Morrison Supermarket was vicariously liable (responsible for) the actions of an employee when he attacked a customer, held the Supreme Court in Mohamud v WM Morrison Supermarkets plc.
The employee, Mr Khan, who worked in the supermarket’s petrol station kiosk, was verbally abusive to a customer (Mr Mohamud), using racist language. He then followed him to his car, telling him never to return to the supermarket and seriously assaulted him.

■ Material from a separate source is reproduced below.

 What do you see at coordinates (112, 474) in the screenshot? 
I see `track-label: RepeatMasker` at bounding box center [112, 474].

In holding Morrisons liable, the Supreme Court gave a wide interpretation to the traditional test of whether there was a sufficiently close connection between what Mr Khan was employed to do and his unlawful conduct. It asked two questions. First, what was the nature of his job? Mr Khan’s job was to deal with customers and interacting with customers was therefore within the scope of activities he was employed to do. Secondly, was there a sufficient connection between his position as an employee and his wrongful conduct to make it right for the employer to be liable? When Mr Khan followed Mr Mohamud to his car and ordered him not to come back, he was purporting to act on his employer’s behalf. The motive for the attack was irrelevant.

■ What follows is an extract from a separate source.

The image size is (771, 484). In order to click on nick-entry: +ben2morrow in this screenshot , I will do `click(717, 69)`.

Although the facts of this case are extreme, there is potential for the decision to have wider significance, for example, where an employee bullies or harasses a colleague. It may be in such cases that, alongside potential discrimination and other employment claims, companies need to be mindful of civil liability for assault. Of course, prevention is better than cure and it is important to have appropriate policies and training in place, along with effective supervision of employees.